━━━ PROVIDED RECORDS ━━━
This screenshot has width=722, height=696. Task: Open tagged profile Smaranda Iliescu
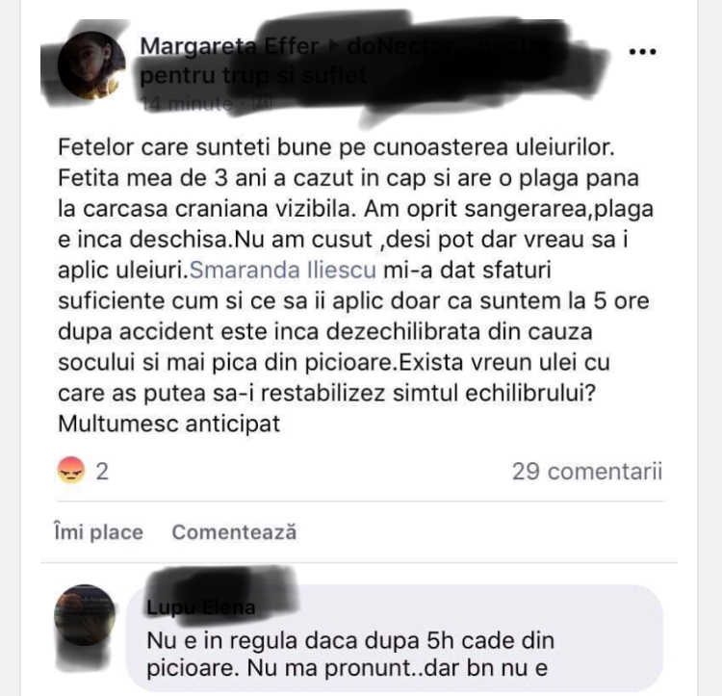(x=283, y=270)
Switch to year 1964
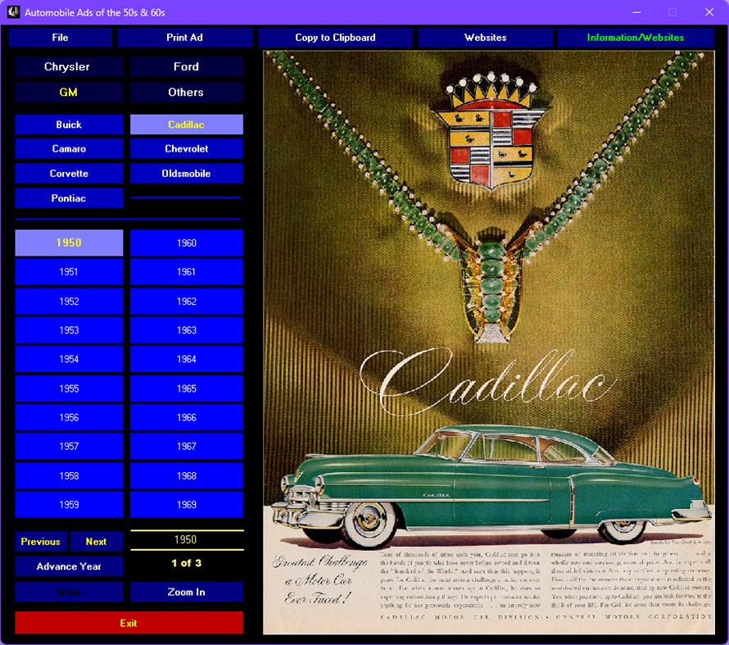Viewport: 729px width, 645px height. (x=186, y=359)
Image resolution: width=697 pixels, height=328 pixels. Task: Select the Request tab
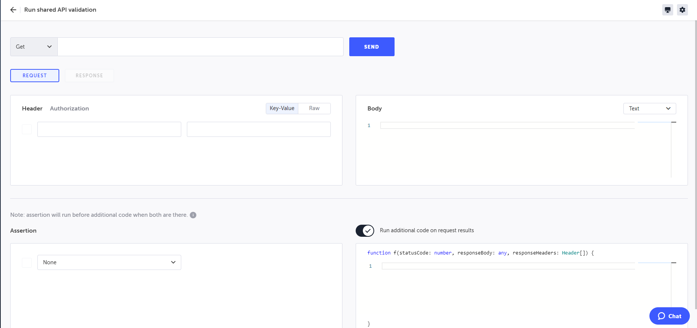35,75
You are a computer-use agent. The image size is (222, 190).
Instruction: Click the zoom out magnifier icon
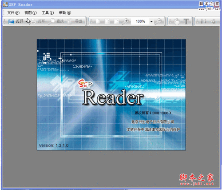pos(158,21)
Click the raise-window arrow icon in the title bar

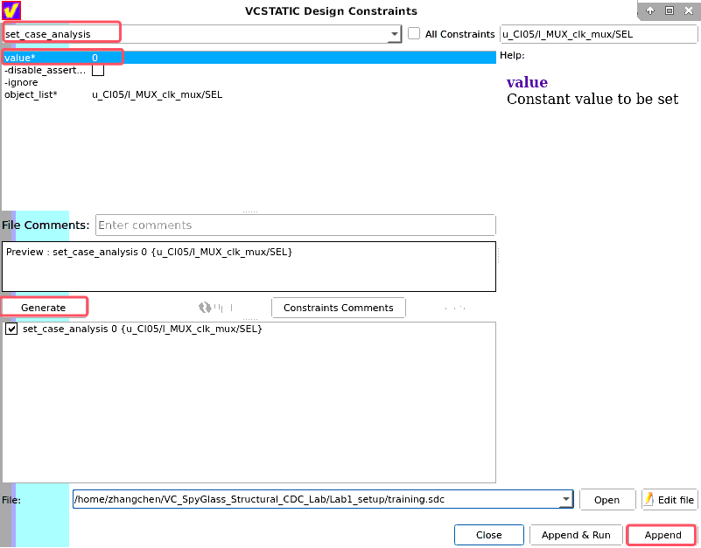point(649,10)
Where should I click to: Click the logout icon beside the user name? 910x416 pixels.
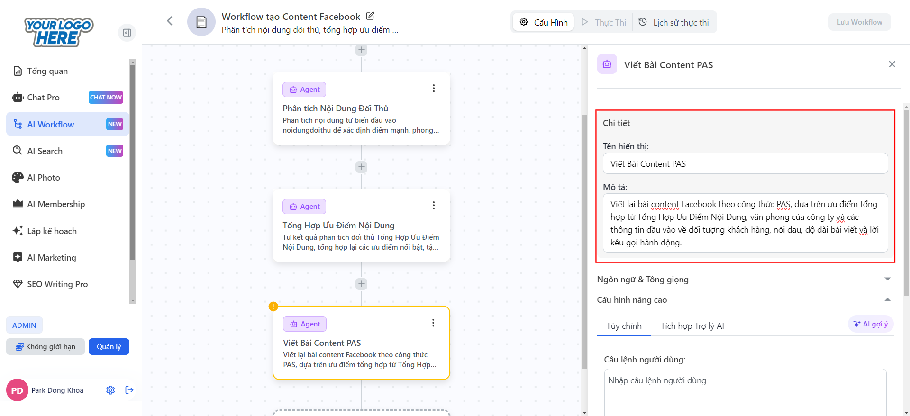(x=129, y=390)
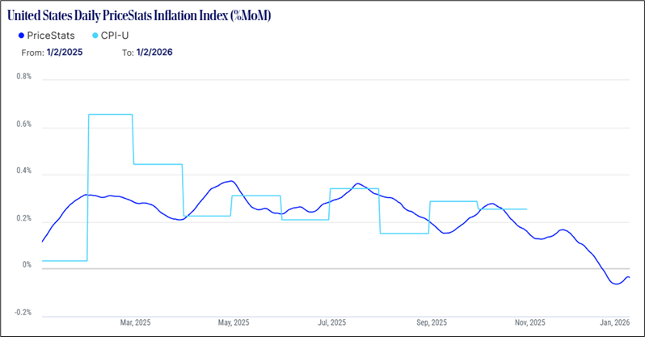The image size is (645, 337).
Task: Click the United States Daily PriceStats chart title
Action: pyautogui.click(x=144, y=15)
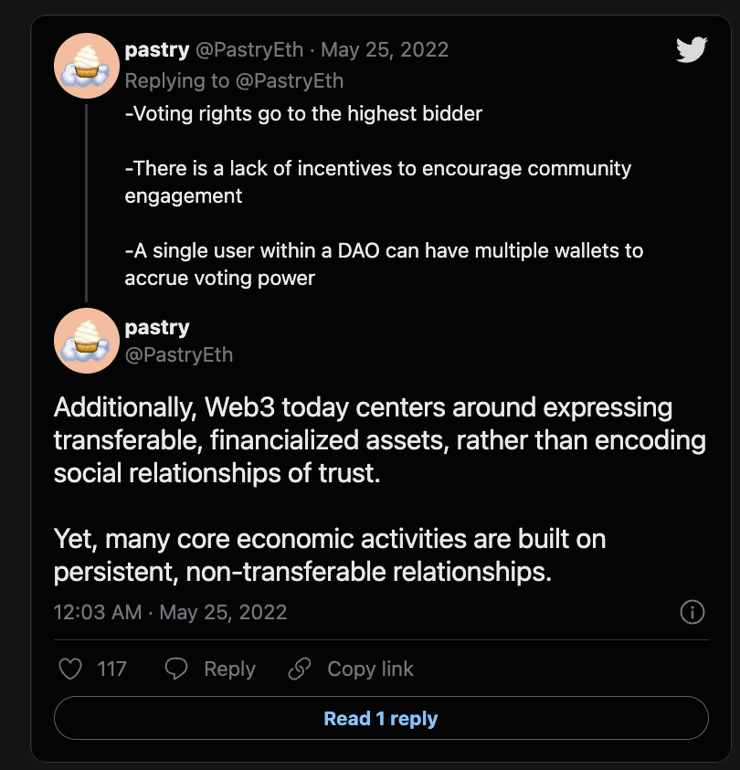Open the Replying to @PastryEth mention
Viewport: 740px width, 770px height.
[290, 81]
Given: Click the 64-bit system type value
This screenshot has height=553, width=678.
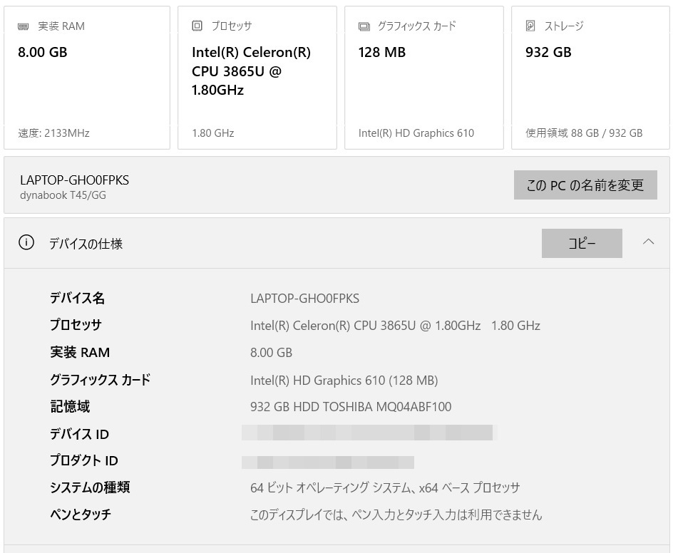Looking at the screenshot, I should 385,488.
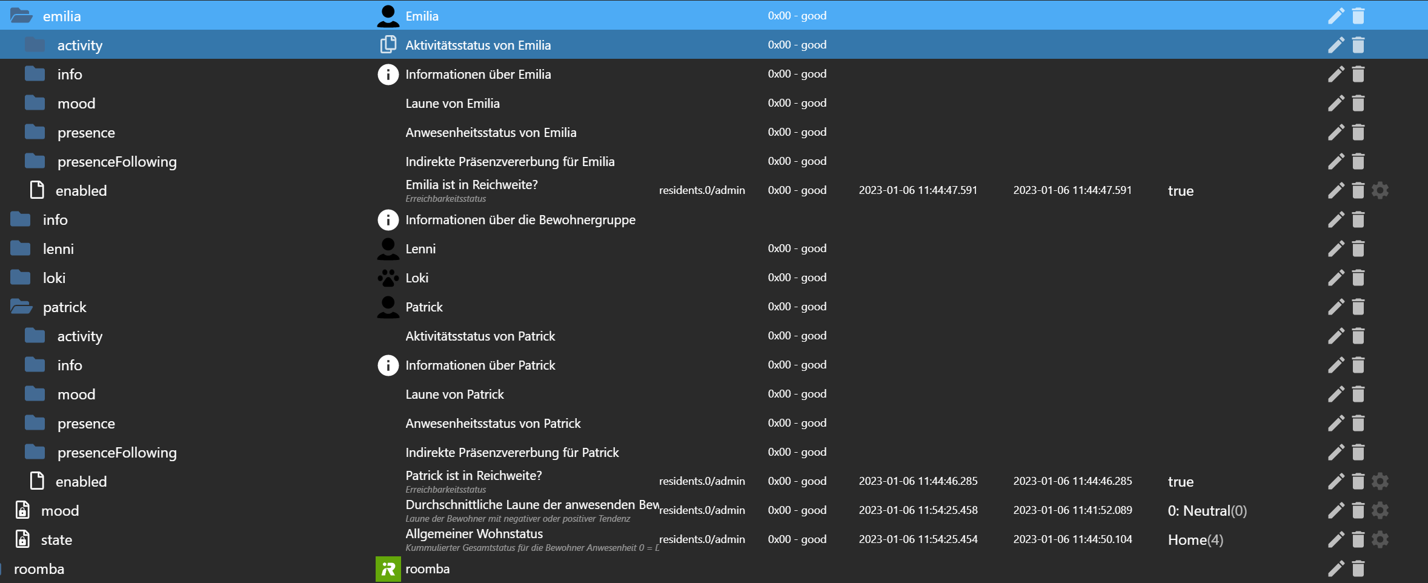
━━━
WHAT IS EXPECTED:
Exact copy, pictures removed: set down the whole listing above.

ANSWER TO THIS EXERCISE:
This screenshot has width=722, height=696. Task: Open tagged profile Smaranda Iliescu
(x=283, y=270)
Switch to year 1964
Viewport: 729px width, 645px height. (x=186, y=359)
Image resolution: width=697 pixels, height=328 pixels. Task: Select the Request tab
35,75
You are a computer-use agent. The image size is (222, 190).
Instruction: Click the zoom out magnifier icon
pos(158,21)
Click the raise-window arrow icon in the title bar

point(649,10)
Where should I click to: Click the logout icon beside the user name? 910x416 pixels.
(x=129, y=390)
The image size is (645, 337).
Task: Click the United States Daily PriceStats chart title
Action: pyautogui.click(x=144, y=15)
Open the Replying to @PastryEth mention
Viewport: 740px width, 770px height.
[290, 81]
Given: Click the 64-bit system type value
This screenshot has height=553, width=678.
Looking at the screenshot, I should 385,488.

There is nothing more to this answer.